Obviously online marketing, traditional marketing, the portals, social media, etc, are also vital, but local reputation is key. I'm not sure there's the same thirst for an estate agent rating website, people prefer to judge for themselves or go off the recommendation of someone they know.
Really don't think the property industry needs another one of these sites. Isn't there enough of them already?
@Jon - you can't rate estate agents in the same way you can a hotel or restaurant. You're entrusting your estate agent with a your main investment - that level of commitment and risk can't be conveyed in a review. If you go to a bad restaurant or hotel, it's not going to affect your life. You might have a rant about it online, but it's not going to leave you out of pocket to any considerable degree.
Choosing an estate agent is a whole different ball game. You can't make a major decision off the back of a comparison site. And what if you have clients who aren't necessarily the sort of people who are inclined to leave reviews? Not everyone is. In fact, the people who are more likely to leave reviews are the ones who have something negative to say. So a firm could have many satisfied customers and one or two who aren't happy with the way things have gone. That firm's reputation is then unfairly sullied by two negative reviews, which, no matter what you say, do hold more sway than positive ones.

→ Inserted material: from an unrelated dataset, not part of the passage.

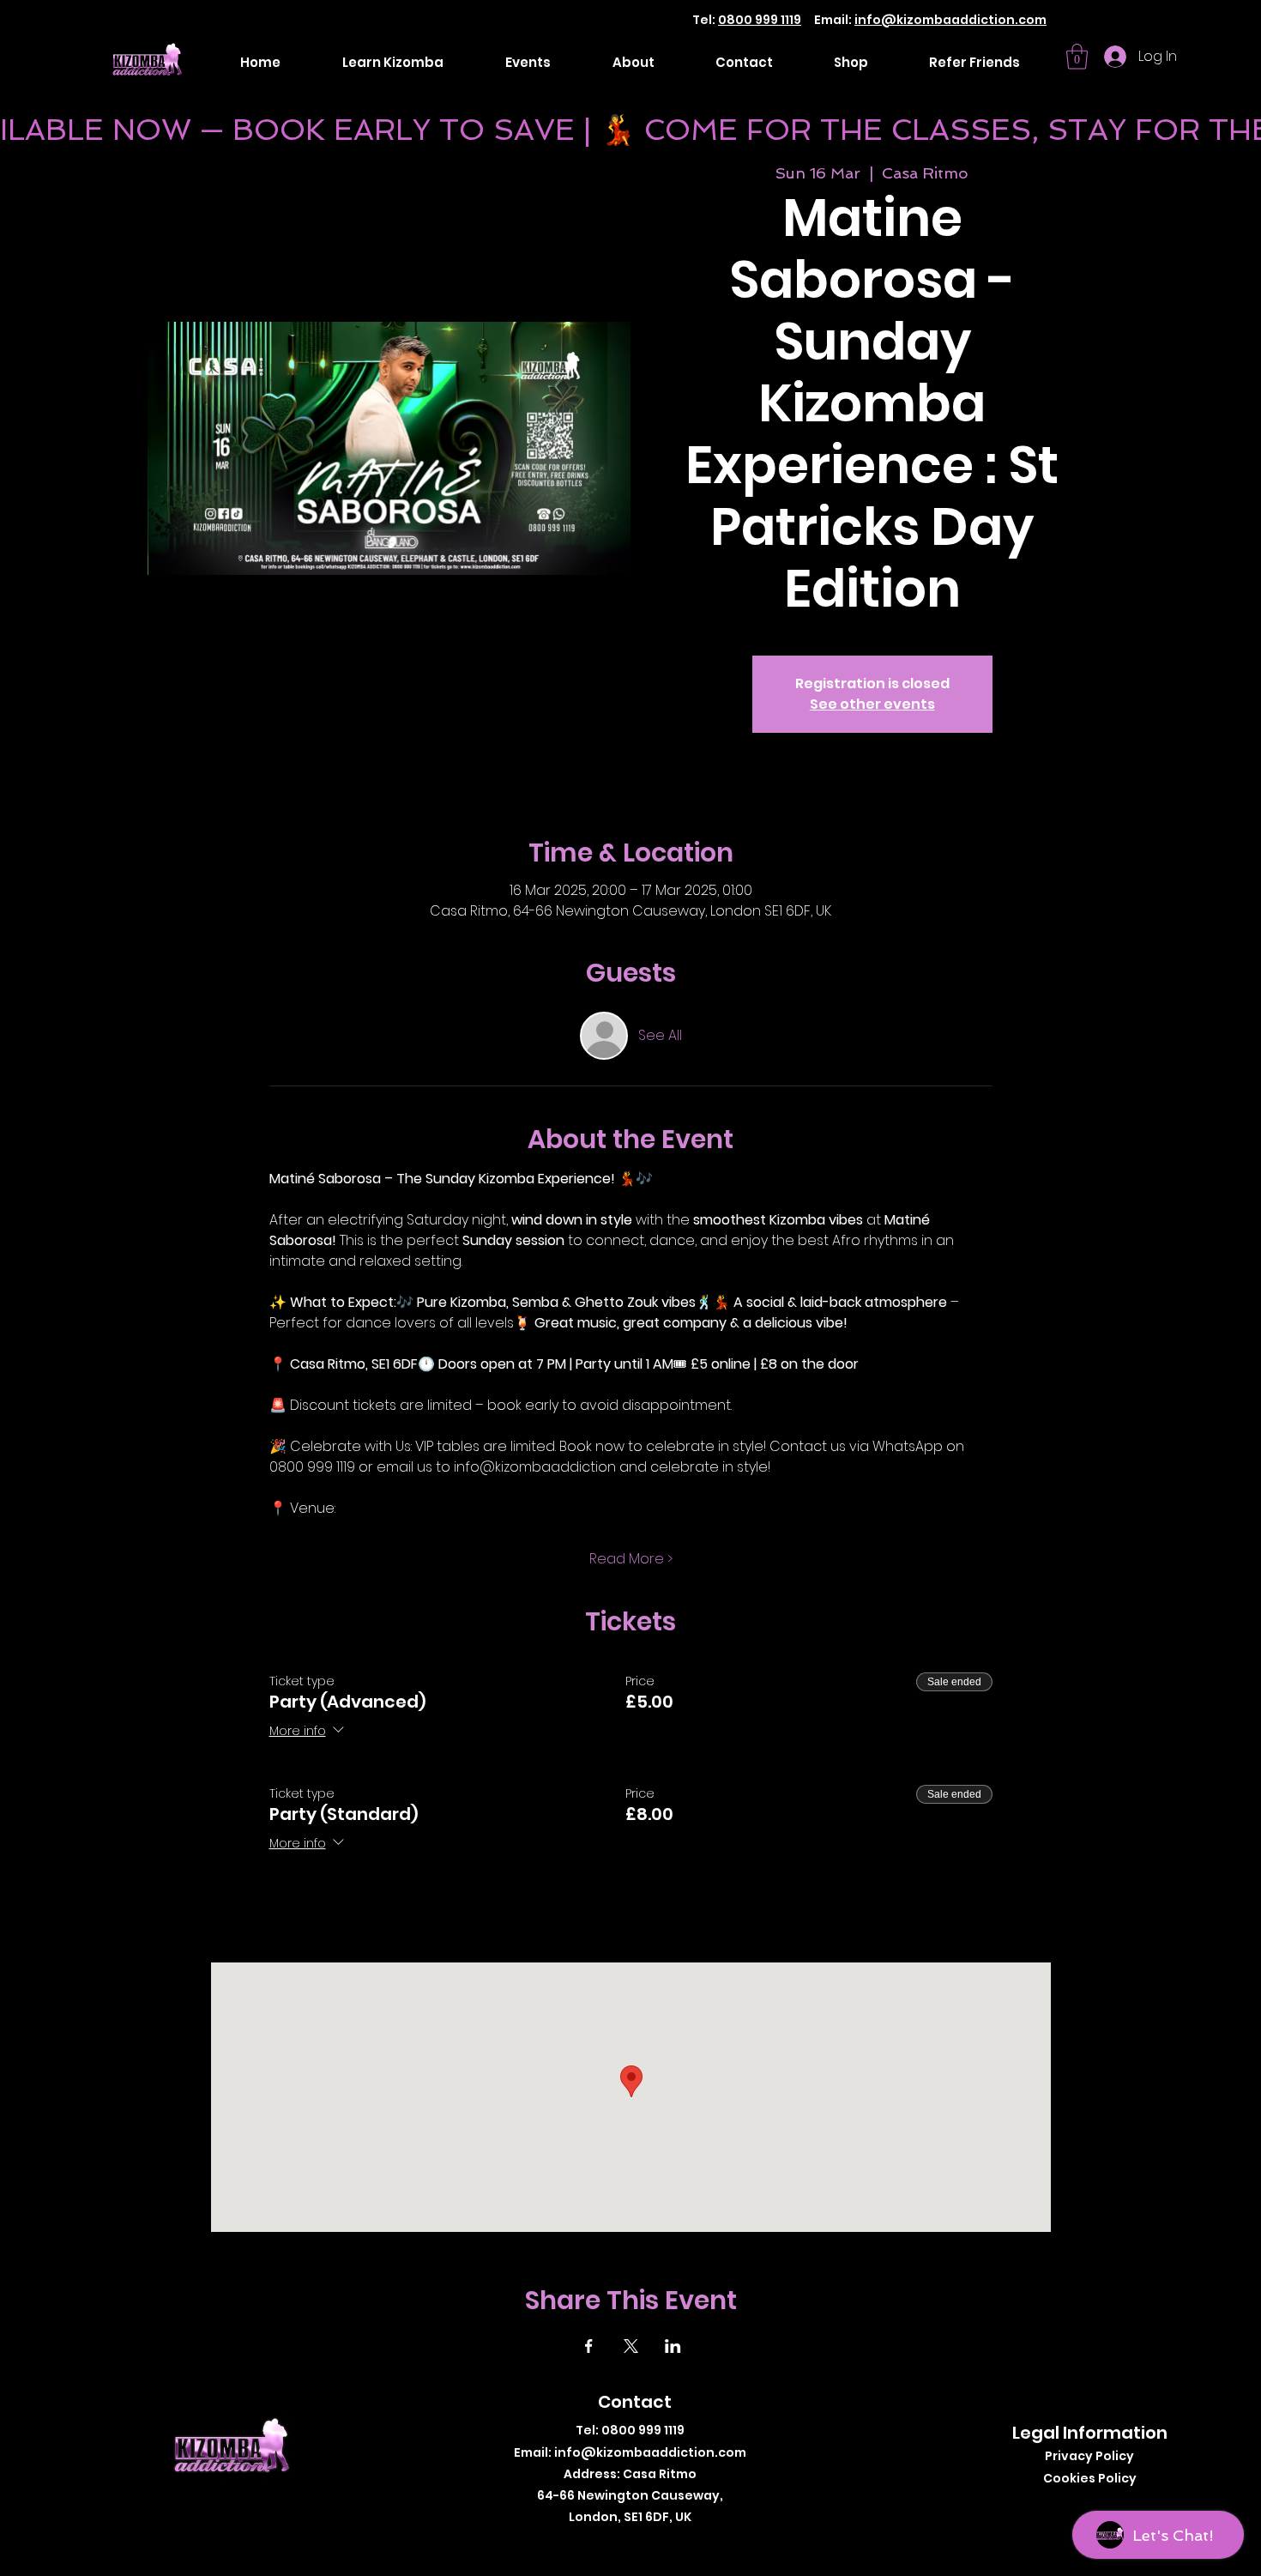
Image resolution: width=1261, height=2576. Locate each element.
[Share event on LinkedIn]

That's the way our minds work. If we see a bad review, we get edgy and suspicious and start questioning things too much.
Can't really see the issue with it, to be honest. If I was going to sell my house, first thing I'd do is get online and look up the best-performing estate agent in my area. You want the best of the best, don't you?
If this comparison website can provide a detailed breakdown of all the agents in my area and give me the best one to go to, then it's done its job, hasn't it?
If smaller agencies have done a good enough job - and if the comparison is done on a wide range of criteria rather than merely the number of transactions - then they shouldn't miss out.